Cancer runs in my family (Published in Mental Realness magazine rage edition)

Mental realness magazine

What happens when you swallow rage? 

for an hour?

a year?

a decade?

 

Where does it go? 

After you said no, and they said yes, and you said no again, 

but they win.

 

What do you say to yourself at night, as you lie in bed? 

"I shoulda said this or I coulda said that.

I wish I was smarter, wiser, quicker.”

 

What happens to that spoonful of rage when it's in your stomach now?

your small intestine?

Being absorbed by every cell? 

Spreading its venom through your bloodstream?

 

Exhaling tiny molecules of mad everywhere you go until...

 

Or maybe it stays inside forever. 

Globing together with the next time, and the next, metastasizing 

to build a new person on the inside - that you don’t recognize anymore.  

That’s what happened to me. 

My childhood anger from being the only black girl at school.
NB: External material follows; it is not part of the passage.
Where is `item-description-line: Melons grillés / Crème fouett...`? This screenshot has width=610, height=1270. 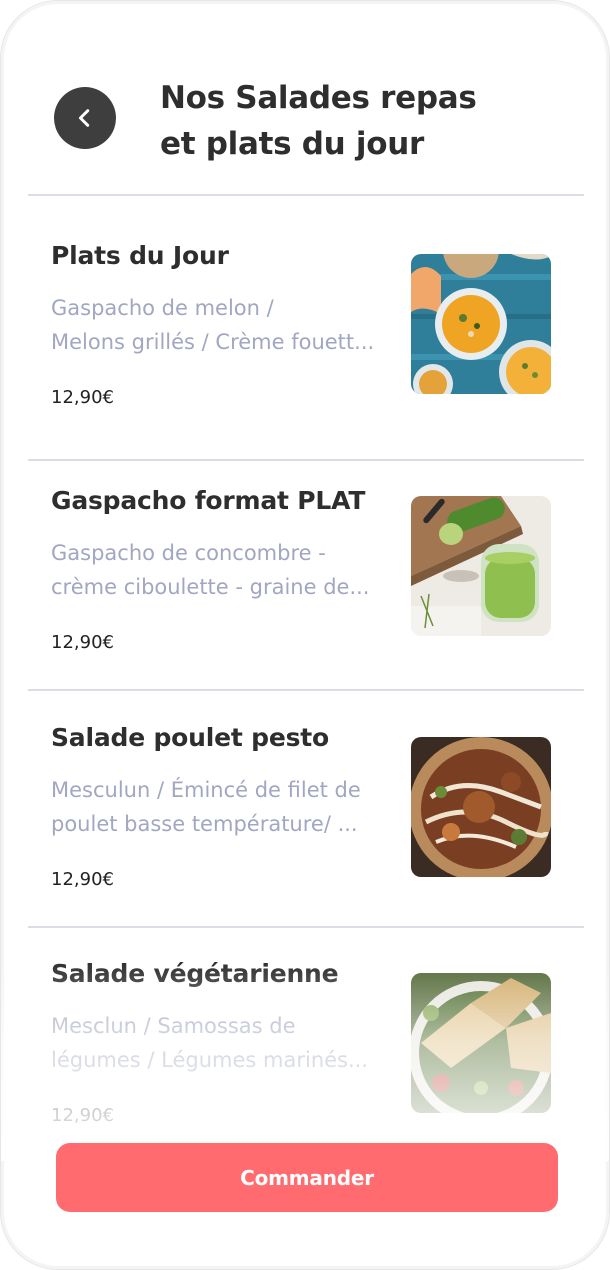
item-description-line: Melons grillés / Crème fouett... is located at coordinates (213, 342).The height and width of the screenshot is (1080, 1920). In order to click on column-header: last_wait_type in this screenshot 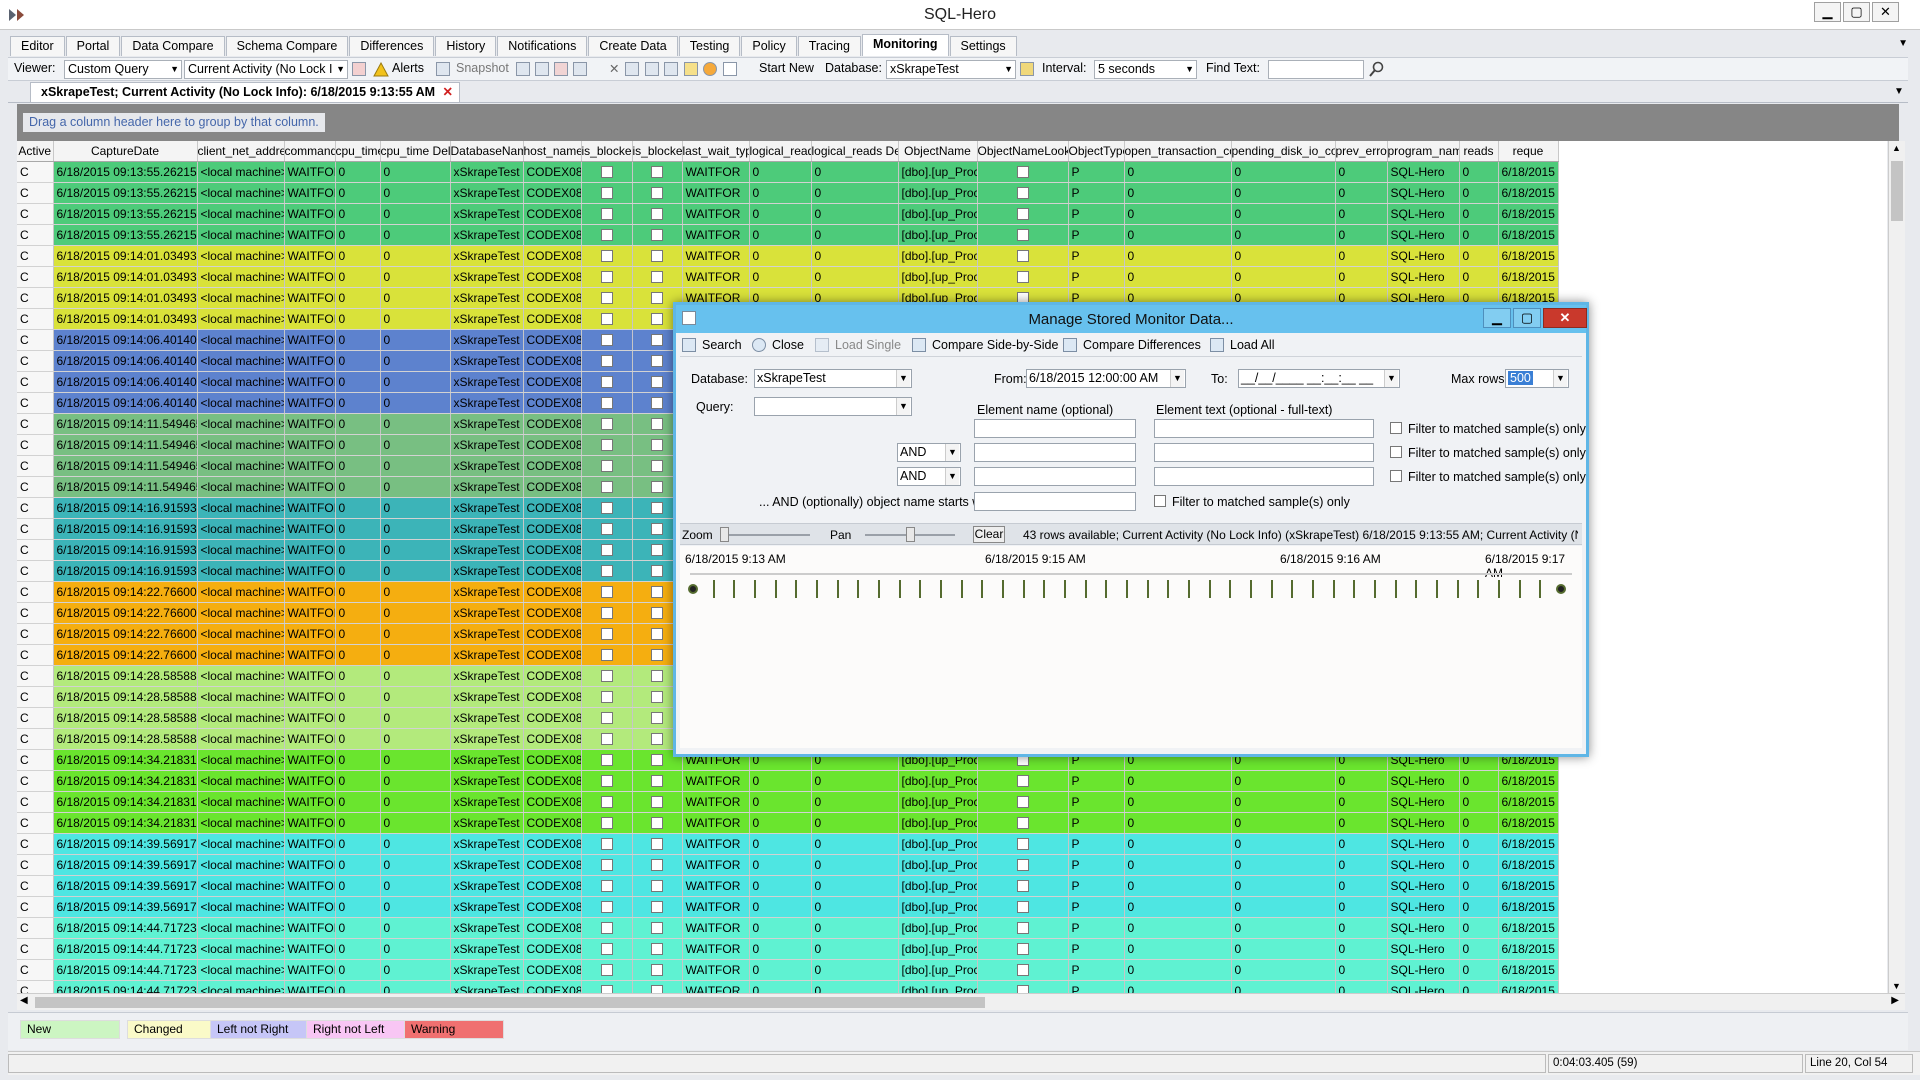, I will do `click(716, 152)`.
My adolescent rage from being betrayed by a body I lost control of.  The adult fury that bubbled over into every subsequent thought after being pinned down on that beach by a man who refused to let me go. 

 I took all that poison and I turned it into meals. 

Bitter fork fulls washed down with gulps of self loathing because -

I shoulda 

and I coulda 

and I 

and I 

and I  

 

As if I could control everything. 

As if all the faults were mine. 

As if I had been taught from first breath  

 

To be strong is to ingest.

To be strong is to move on. 

To be strong is what you inherited 

 

So you will be strong alone 

 

and the rage

The rage is all your own. 

Broken and Stitched  (Exhibited in Locus IX at the Martin Gallery, Chicago IL)

Locus IX art show

Before you broke me. 

Now wrapped in fabric, delicate  

Stitched closed and cushioned. 

Protected from the next blow.

The next you won’t dismantle me.

 

I’m broken and stitched 

Old parts made new.

 

I’m fragile and unbreakable

rebuilt Frankenstein. 

 

I’m broken and strong

Consoling myself in parts.

 

You get this piece.

I’ll take that one. 

I'll  keep you safe 

From the whole of me.

Insides are outside, joined as

One but never together again.

Beach Day (Featured on Gray Area Stories Podcast ep. 14)

Gray Area stories - spotify

I Love the beach, 

but I hate the sand. 

 

As a kid I lived inland; in the piedmont, so the sand of a sandy beach was a novelty to me 

 

Something to prepare for

Something that demanded your whole day.

 

The swimsuit 

The towels

The flip flops

The goggles

The family

The joy

The hassle but still, 

The joy.

 

The most joyous beach time came years later at twenty one. My hostel was next to the perfect mediterranean beach. With warm water and happy toned Isreali bodies! (chef’s kiss)

The beach during the day is one thing but at night it’s magic. You and the moon get to commune.

 

Me: a broken record with my friends every time “what are we gonna do??” was uttered by anyone  “Night beach!” I would say, always  a little too quickly. 

 

“sounds great”

turned to “ok” 

turned to “if you want?”

turned to “….again” with a groan.

 

Except with T; with her it was always a “YES!”

So after a night of dancing and drinks and flirting and fun 

T said “it’s late we should (dramatic pause) night beach! And let’s bring them”

Them equaled the two men who were under our spell that night.

I answered with an enthusiastic “YES!”

The loud night club bass melted into soothing gentle waves waddling onto moon soaked sand.

 

Hand holding 

turned to kissing 

turned to passion filled petting 

turned to wait

I’m not..

 

Panic while panties move aside

 

Wait

Stop!

How do I say it?

 

Lo

Lo

Lo tov

 

My broken Hebrew forces its way out like a crowning baby.

 

Lo, Lo Lo Lo 

 

PUSH!

 

Hands on broad shoulders 

push push push

Keep pushing

 

Lo

 

Is this going to happen to me? How will I go on?

 

Then

 

A pause

 

A stop

 

A change of heart

 

A thank you to GOD for words that weren’t to me

 

I hate the sand

BUT 

I refuse to lose my love of the beach.